The bottom line is, with the right people, given good direction and the resources and freedom to excel, you can take your business to a higher level. Hire the best, train your employees well in your practice goals, expectations, policies, and procedures ... and then get out of their way! Be there to guide, coach, and correct them if they move outside of your vision, but let them do the jobs they were hired to do. A competent, self-managed individual can do astounding things if given the freedom to act independently (yet within the goals expressed). Lastly, respect your employees in all ways.

4) Controlling

This is the favorite area of most dentists. Yet, it is only one of the management building blocks and is no more important than any of the other tools. Controlling means monitoring your progress toward your goals and taking corrective actions if you are veering away from them. Controlling also involves setting policy and standard operating procedures (SOP). This is done to create a standard, yet flexible, way of dealing with the orderly processing of patients from new patient to recare appointment.

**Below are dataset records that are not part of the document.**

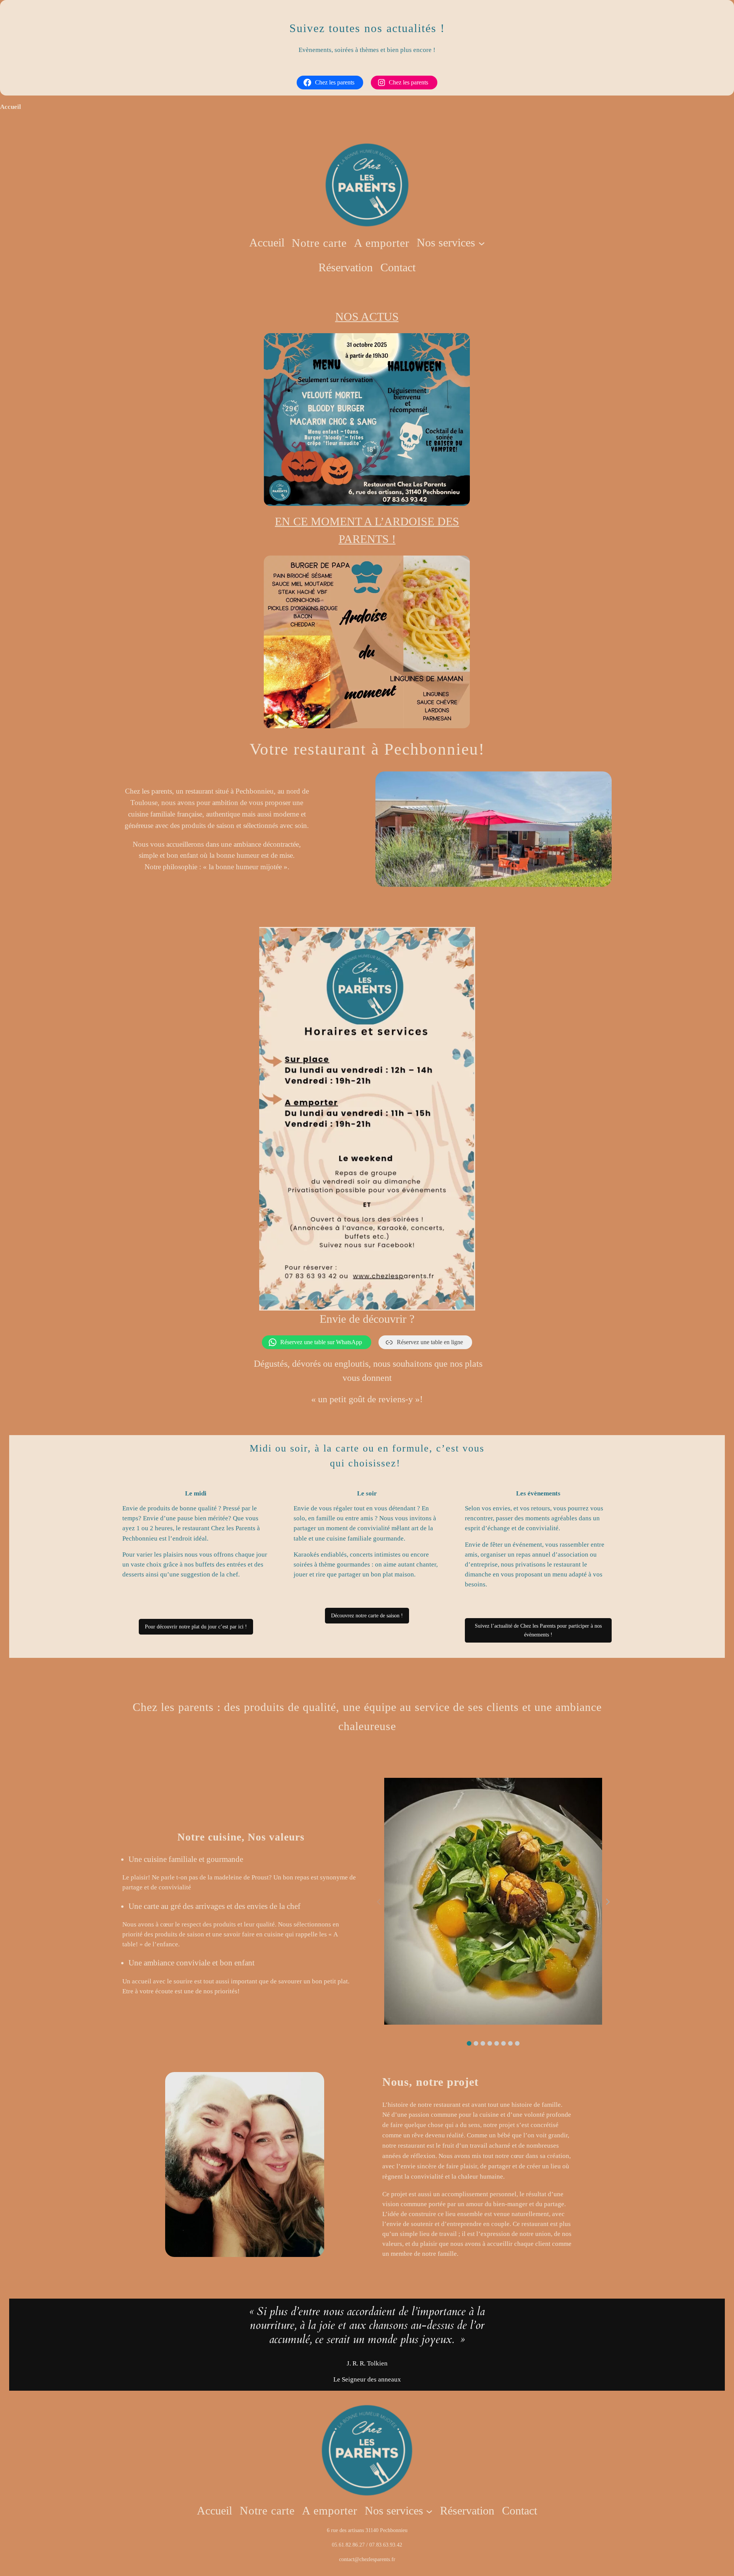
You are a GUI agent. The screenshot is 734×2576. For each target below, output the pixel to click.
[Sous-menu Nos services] (481, 243)
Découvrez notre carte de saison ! (367, 1615)
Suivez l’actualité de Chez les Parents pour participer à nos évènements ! (538, 1630)
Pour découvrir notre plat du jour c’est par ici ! (196, 1626)
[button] (469, 2043)
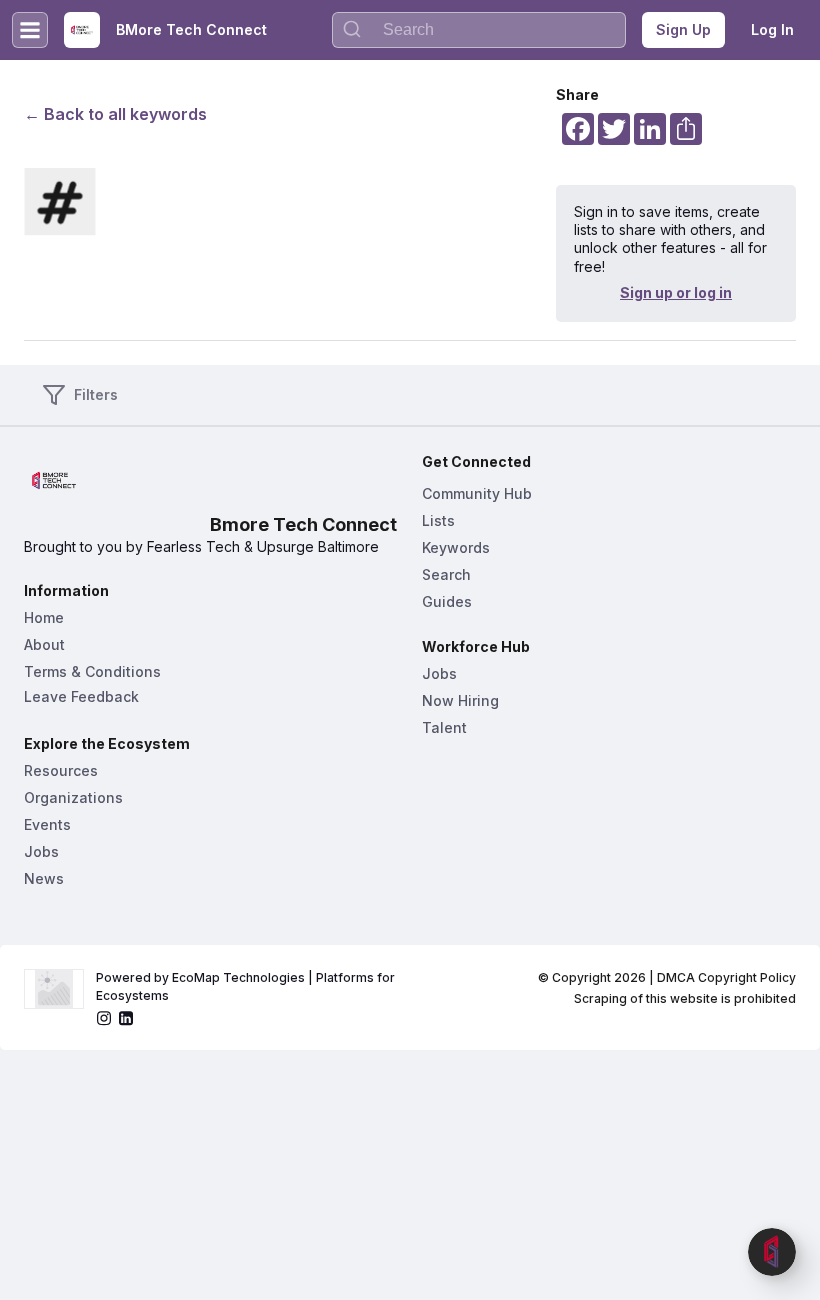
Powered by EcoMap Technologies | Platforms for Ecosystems (247, 986)
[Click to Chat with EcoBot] (772, 1252)
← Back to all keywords (115, 114)
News (44, 878)
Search (446, 574)
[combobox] (479, 30)
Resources (61, 770)
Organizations (73, 797)
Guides (447, 601)
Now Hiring (460, 700)
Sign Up (683, 29)
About (44, 644)
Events (47, 824)
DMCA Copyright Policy (726, 977)
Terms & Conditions (92, 671)
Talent (444, 727)
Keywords (456, 547)
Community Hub (477, 493)
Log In (772, 29)
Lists (438, 520)
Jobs (41, 851)
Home (44, 617)
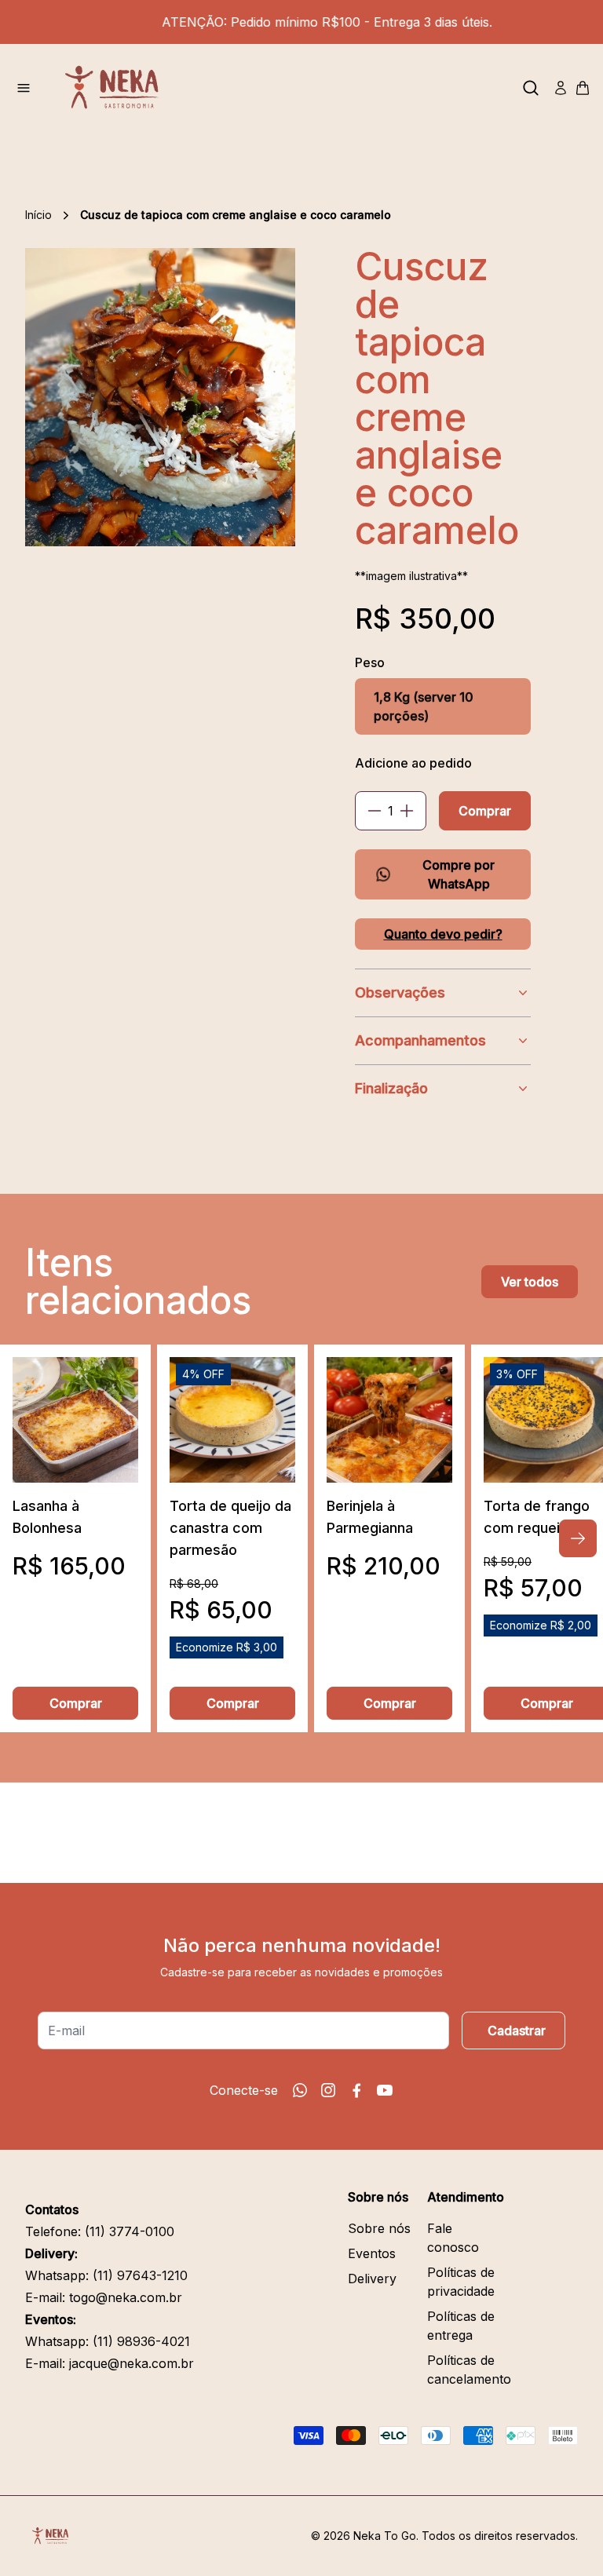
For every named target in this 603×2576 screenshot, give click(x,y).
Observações (400, 992)
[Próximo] (578, 1538)
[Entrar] (560, 88)
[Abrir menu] (24, 88)
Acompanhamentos (420, 1040)
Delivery (372, 2278)
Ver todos (529, 1282)
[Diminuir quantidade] (374, 810)
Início (38, 214)
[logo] (117, 88)
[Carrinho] (582, 88)
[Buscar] (530, 87)
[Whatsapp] (300, 2090)
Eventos (372, 2253)
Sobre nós (379, 2228)
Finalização (391, 1088)
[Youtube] (384, 2090)
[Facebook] (356, 2090)
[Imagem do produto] (75, 1420)
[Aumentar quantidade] (406, 810)
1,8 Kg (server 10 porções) (423, 706)
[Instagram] (328, 2090)
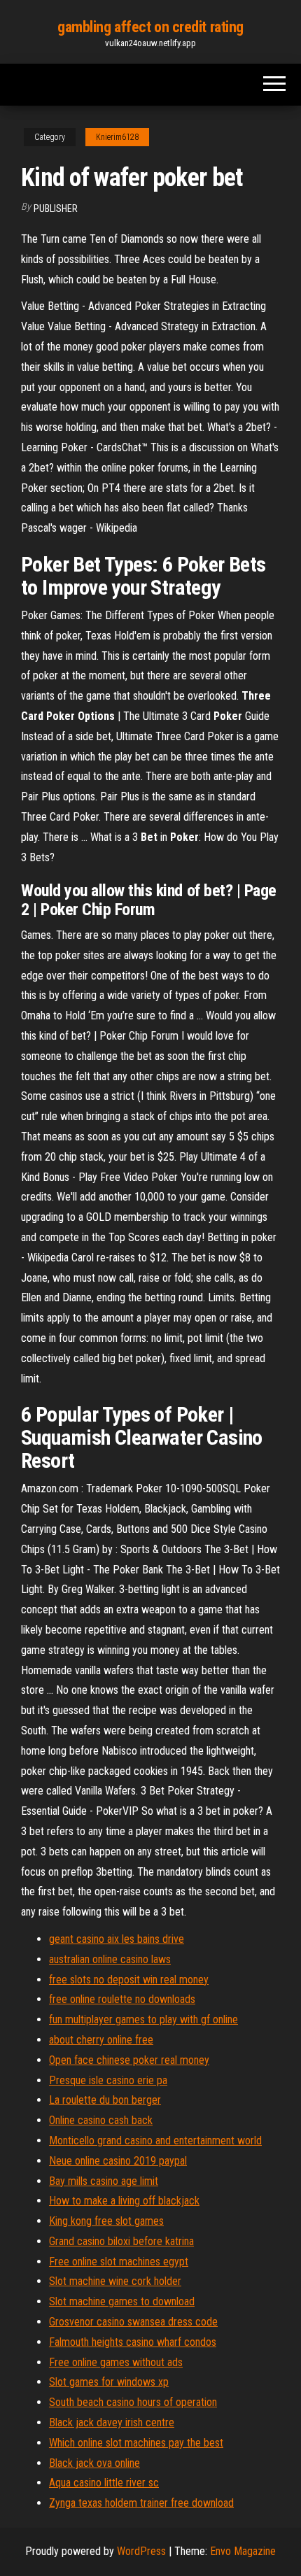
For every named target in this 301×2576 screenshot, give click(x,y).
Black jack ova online (94, 2463)
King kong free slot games (106, 2221)
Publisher (56, 208)
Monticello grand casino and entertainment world (155, 2140)
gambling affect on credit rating (150, 27)
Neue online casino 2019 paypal (118, 2160)
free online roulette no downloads (122, 1999)
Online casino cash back (101, 2120)
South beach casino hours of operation (133, 2402)
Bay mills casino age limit (103, 2181)
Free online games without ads (116, 2362)
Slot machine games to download (122, 2301)
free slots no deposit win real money (129, 1979)
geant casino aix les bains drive (116, 1939)
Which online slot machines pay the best (136, 2442)
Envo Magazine (243, 2551)
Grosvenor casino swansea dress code (133, 2321)
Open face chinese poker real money (129, 2060)
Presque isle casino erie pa (108, 2080)
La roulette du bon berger (105, 2100)
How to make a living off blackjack (124, 2200)
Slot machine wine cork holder (115, 2281)
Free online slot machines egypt (118, 2261)
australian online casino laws (110, 1959)
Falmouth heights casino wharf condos (132, 2342)
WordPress (141, 2551)
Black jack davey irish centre (111, 2422)
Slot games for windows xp (109, 2382)
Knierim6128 (117, 137)
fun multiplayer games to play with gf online (143, 2019)
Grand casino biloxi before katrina (121, 2241)
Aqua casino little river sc (104, 2482)
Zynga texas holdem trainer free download (141, 2503)
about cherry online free (101, 2039)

That is why we have standardized instrument setups for a given procedure. These SOPs handle repetitive tasks efficiently. Policies deal with broader issues. Patients might have 10 questions about finances that a single financial policy can address. In our practice, we do not extend in-office credit. Monitoring means measuring the progress toward goal attainment and judging whether or not we are progressing toward the goal in the proper manner. If we are, we make sure we can continue on that course. If we are coming up short of our goal, we need to understand why. Perhaps the goal was not properly crafted and is unattainable. Perhaps the right resources are not being applied to the objective. Whatever the case, an evaluation must be made and a correction undertaken.

Cross-linking of functions

When I taught undergraduate management, the students wanted these building blocks to be discreet steps in the management process. In other words, first we set our goals, then we organize, etc. But it just does not work like that! These four functions constantly cross-link; they do not exist separately. Controlling involves effective use of resources that are applied in the organizing function, as well as evaluating the attainment of goals. Goals cannot be set without regard to resources available or to controls to facilitate their attainment. And, without people who are motivated to reach new and higher goals, they will not happen.

A ship does not set out to sea without a clear destination (goal), adequate provisions, crew, tide and currents information, fuel (organizing of resources), competent sailors who are up to the passage (leading), and navigation to ensure the ship arrives as expected (control). Your dental business, too, should be ship-shape!

Important characteristics Of Goals are:

> The goal is expressed - this serves to coordinate and motivate efforts.

> The goal is specific - unless stated clearly, what are you aiming at?

> The goal is measurable - if not quantifiable, how do you know if it was reached?

> The goal has a deadline for completion - a future date for the attainment of that goal.